EXERCISE MATERIAL
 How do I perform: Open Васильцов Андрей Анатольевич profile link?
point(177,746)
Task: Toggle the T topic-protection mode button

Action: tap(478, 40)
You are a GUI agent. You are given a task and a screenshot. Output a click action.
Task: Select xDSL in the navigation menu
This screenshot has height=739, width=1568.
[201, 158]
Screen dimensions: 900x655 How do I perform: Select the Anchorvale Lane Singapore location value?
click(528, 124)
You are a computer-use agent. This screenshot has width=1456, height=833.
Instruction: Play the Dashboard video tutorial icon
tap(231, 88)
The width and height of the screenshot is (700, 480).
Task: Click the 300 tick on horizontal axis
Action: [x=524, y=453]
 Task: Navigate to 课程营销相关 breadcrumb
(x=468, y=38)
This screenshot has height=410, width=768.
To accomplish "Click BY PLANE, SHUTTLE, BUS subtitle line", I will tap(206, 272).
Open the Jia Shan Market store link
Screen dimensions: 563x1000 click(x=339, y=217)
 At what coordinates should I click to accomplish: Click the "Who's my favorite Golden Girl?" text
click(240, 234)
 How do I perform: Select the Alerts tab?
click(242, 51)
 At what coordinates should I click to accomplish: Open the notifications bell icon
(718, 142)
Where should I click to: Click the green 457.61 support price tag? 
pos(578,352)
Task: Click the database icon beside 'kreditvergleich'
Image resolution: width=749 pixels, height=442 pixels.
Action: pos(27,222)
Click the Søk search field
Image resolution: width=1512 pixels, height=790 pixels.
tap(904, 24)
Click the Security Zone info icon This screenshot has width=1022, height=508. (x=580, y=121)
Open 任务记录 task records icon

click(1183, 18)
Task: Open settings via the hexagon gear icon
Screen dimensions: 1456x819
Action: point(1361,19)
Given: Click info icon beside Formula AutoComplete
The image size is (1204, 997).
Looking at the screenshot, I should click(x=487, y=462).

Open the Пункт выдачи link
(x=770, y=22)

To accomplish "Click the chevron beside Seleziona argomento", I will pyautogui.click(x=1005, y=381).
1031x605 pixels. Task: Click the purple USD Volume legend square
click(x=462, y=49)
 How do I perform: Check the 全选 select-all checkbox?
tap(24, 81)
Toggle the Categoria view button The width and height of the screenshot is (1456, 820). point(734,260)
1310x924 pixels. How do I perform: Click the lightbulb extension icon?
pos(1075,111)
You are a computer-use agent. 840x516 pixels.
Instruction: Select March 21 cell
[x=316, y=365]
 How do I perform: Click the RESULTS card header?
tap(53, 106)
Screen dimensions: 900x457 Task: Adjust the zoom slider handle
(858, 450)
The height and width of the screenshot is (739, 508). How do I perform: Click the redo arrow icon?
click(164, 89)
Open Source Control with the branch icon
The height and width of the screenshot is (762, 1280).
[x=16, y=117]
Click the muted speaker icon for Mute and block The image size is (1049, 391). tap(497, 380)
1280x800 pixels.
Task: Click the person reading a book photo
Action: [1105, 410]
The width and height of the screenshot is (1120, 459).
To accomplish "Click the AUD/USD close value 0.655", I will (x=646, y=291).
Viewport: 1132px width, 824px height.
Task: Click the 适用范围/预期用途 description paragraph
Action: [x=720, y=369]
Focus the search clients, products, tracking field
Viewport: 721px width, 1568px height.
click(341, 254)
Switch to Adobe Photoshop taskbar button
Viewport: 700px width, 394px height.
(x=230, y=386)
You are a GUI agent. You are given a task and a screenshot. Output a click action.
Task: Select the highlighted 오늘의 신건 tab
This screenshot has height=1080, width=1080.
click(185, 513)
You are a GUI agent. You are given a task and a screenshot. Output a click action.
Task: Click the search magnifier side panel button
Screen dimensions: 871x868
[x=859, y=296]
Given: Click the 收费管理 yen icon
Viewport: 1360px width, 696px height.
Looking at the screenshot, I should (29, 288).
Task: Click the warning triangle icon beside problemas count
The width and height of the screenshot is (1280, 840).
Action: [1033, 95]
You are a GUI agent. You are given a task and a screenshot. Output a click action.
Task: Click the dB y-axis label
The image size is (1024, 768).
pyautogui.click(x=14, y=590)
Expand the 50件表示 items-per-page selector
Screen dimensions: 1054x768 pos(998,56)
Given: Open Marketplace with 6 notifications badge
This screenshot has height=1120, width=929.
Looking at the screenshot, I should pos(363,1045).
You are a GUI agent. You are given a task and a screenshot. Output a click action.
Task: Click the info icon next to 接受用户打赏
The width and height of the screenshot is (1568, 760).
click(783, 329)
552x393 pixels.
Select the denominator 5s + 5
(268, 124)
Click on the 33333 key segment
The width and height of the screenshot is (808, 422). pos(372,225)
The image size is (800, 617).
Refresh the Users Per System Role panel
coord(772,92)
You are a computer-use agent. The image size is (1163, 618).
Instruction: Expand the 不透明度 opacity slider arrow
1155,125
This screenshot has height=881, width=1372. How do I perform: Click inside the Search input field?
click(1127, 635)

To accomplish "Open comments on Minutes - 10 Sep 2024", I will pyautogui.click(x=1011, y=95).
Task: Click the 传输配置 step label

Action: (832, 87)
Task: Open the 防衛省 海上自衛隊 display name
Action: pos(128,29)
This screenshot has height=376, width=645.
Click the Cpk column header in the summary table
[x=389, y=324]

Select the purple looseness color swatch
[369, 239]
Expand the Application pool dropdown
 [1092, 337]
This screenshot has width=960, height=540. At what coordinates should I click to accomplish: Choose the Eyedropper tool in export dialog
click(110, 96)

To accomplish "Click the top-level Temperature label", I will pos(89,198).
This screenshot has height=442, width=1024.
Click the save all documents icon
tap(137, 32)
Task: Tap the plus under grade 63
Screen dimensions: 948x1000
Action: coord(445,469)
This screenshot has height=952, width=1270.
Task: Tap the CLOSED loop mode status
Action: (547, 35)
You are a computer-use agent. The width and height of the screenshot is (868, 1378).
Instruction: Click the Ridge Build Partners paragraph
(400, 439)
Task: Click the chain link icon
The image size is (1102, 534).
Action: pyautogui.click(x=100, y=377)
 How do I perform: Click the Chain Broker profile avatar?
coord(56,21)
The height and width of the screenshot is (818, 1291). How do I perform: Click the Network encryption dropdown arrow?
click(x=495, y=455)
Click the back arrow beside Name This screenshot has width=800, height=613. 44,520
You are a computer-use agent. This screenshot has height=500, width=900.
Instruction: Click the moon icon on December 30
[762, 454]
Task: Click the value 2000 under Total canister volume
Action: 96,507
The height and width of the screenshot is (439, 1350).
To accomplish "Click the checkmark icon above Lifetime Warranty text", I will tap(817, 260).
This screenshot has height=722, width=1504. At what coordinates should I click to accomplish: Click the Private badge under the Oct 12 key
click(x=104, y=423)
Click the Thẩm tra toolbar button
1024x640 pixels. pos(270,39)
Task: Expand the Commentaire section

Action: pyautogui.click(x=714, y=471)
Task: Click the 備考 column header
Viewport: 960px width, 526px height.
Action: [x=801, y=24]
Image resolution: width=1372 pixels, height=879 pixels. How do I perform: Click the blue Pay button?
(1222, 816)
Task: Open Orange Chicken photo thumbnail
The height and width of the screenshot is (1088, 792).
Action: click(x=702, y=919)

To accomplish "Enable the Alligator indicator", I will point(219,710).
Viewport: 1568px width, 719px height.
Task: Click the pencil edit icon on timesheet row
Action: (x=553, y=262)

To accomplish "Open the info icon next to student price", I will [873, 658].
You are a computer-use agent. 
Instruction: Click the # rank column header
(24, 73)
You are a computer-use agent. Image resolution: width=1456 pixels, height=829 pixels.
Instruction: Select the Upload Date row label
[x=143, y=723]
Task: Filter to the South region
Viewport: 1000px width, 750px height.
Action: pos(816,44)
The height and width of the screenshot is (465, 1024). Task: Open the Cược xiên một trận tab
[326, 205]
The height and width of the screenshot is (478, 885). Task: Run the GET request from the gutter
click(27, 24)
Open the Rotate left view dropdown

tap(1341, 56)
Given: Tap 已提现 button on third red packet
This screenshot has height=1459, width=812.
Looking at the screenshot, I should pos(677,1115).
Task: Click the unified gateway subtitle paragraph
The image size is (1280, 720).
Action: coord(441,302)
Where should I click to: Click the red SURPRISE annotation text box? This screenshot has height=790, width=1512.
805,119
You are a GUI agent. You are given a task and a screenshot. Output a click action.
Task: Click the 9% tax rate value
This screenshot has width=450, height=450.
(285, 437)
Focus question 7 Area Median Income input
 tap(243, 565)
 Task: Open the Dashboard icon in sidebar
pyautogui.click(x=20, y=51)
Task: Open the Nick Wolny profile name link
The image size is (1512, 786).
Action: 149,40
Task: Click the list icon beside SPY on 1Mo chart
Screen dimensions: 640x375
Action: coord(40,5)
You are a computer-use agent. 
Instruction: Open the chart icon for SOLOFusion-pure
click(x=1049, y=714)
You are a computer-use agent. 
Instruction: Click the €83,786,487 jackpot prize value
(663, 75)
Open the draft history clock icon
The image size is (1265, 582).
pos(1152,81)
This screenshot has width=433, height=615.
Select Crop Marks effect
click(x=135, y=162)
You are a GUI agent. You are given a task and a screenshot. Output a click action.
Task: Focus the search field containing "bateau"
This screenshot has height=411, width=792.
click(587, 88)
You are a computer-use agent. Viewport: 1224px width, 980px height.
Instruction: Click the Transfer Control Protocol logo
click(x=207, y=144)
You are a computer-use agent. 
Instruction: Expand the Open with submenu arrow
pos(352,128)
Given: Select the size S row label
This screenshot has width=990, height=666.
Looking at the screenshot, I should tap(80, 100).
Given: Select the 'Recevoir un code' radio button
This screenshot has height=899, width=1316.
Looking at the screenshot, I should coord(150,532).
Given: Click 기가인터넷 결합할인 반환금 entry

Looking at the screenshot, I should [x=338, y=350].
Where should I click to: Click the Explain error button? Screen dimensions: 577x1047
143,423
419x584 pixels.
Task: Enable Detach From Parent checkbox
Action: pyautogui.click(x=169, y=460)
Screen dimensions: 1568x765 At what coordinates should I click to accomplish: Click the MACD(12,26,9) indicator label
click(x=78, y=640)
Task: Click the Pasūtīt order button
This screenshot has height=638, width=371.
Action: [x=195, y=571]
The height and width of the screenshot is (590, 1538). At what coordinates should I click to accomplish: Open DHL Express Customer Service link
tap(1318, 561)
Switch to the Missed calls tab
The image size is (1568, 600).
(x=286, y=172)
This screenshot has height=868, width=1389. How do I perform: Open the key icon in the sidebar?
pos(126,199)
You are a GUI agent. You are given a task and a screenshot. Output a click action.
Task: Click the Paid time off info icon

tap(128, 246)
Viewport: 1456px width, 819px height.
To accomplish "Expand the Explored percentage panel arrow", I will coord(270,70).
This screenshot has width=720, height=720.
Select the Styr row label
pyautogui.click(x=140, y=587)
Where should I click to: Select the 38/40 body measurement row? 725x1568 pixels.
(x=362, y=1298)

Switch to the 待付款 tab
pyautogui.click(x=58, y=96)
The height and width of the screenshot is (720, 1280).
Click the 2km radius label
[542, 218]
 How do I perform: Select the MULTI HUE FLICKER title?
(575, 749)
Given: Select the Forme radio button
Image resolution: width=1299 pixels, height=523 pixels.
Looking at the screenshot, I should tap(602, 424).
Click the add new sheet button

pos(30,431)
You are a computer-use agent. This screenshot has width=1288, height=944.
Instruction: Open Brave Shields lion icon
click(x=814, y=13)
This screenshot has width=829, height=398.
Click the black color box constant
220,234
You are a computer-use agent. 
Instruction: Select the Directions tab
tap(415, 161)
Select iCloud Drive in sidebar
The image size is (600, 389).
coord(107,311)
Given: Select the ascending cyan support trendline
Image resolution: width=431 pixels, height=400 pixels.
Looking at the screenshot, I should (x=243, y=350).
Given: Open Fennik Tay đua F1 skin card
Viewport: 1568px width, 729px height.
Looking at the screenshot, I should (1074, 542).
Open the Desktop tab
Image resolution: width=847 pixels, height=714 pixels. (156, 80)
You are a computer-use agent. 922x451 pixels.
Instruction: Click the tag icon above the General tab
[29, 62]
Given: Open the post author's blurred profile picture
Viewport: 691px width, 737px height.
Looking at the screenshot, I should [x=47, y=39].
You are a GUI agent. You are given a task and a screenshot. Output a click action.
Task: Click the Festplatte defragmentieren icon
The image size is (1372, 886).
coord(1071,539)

WHAT TO WORK ON
Search the listing above for "beside" and copy every line that has it.

FINAL ANSWER
Task: Click the database icon beside 'kreditvergleich'
Given: Click info icon beside Formula AutoComplete
To accomplish "Click the chevron beside Seleziona argomento", I will pyautogui.click(x=1005, y=381).
Task: Click the warning triangle icon beside problemas count
Click the back arrow beside Name This screenshot has width=800, height=613. 44,520
Task: Click the list icon beside SPY on 1Mo chart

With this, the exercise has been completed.